What is Duplicate Content?
Duplicate content is content that appears on the Internet in more than one place (URL). When there are multiple pieces of identical content on the Internet, it is difficult for search engines to decide which version is more relevant to a given search query. To provide the best search experience, search engines will rarely show multiple duplicate pieces of content and thus, are forced to choose which version is most likely to be the original—or best.
The Three Biggest Issues with Duplicate Content
- Search engines don’t know which version(s) to include/exclude from their indices
- Search engines don’t know whether to direct the link metrics to one page, or keep it separated between multiple versions
- Search engines don’t know which version(s) to rank for query results
Three Common Solutions to Conquer Duplicate Content
- 301 redirect. Check Page Authority to see if one page has a higher PA than the other using Open Site Explorer, then set up a 301 redirect from the duplicate page to the original page. This will ensure that they no longer compete with one another in the search results.

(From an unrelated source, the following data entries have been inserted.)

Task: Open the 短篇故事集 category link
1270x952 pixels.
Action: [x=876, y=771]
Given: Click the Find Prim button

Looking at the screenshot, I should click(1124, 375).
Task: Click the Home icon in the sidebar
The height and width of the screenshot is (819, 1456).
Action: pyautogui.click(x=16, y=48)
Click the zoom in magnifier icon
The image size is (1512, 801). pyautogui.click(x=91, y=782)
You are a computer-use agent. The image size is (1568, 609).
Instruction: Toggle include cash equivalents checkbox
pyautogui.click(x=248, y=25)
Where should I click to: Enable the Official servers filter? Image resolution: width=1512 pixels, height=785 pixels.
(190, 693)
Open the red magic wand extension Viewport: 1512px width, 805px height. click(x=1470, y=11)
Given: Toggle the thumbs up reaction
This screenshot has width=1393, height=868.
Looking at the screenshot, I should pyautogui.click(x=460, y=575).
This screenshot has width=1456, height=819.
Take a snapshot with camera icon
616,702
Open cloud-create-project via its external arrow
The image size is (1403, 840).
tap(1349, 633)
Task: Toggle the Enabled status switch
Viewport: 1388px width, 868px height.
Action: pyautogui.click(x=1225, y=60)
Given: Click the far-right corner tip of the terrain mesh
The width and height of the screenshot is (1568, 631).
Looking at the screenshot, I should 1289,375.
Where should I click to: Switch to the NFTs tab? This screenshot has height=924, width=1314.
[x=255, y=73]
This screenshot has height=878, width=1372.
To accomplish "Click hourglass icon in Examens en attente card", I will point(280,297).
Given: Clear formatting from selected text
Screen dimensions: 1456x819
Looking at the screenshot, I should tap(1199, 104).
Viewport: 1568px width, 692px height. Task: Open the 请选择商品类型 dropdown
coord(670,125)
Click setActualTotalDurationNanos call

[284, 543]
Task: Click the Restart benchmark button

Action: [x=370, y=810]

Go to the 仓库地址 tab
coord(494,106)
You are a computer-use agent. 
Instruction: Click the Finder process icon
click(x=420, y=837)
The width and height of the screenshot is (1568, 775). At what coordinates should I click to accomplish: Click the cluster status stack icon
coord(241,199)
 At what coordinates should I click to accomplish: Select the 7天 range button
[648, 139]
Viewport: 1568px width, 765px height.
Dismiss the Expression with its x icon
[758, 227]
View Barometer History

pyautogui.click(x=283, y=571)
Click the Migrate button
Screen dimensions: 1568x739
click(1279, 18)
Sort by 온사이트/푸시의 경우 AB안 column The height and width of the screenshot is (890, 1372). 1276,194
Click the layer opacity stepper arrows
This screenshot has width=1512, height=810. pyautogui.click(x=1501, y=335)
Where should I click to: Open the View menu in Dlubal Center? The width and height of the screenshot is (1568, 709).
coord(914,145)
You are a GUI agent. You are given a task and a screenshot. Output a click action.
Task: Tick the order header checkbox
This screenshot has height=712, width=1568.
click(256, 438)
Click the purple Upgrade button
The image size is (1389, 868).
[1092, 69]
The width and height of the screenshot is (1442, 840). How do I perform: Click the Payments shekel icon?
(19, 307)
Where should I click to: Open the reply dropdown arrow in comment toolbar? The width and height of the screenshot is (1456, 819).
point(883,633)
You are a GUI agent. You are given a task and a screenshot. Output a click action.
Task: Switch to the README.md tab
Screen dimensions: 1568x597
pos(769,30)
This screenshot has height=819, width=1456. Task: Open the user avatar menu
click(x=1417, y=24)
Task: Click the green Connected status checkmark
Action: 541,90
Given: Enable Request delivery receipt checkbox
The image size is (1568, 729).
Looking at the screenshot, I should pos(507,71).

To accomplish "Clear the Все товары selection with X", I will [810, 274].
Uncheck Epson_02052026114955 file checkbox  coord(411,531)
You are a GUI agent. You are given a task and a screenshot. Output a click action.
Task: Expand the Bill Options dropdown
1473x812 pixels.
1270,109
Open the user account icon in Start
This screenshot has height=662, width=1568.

- Rel=canonical. A rel=canonical tag passes the same amount of ranking power as a 301 redirect, and there’s a bonus: it often takes less development time to implement. Add this tag to the HTML head of a web page to tell search engines that it should be treated as a copy of the “canon,” or original, page: <head> <link rel=”canonical” href=”http://moz.com/blog/” /> </head>
- noindex, follow. Add the values “noindex, follow” to the meta robots tag to tell search engines not to include the duplicate pages in their indexes, but to crawl the links. This also works well with paginated content or if you have a system set up to tag or categorize content (as with a blog). The code should look something like this: <head> <meta name=”robots” content=”noindex, follow” /> </head>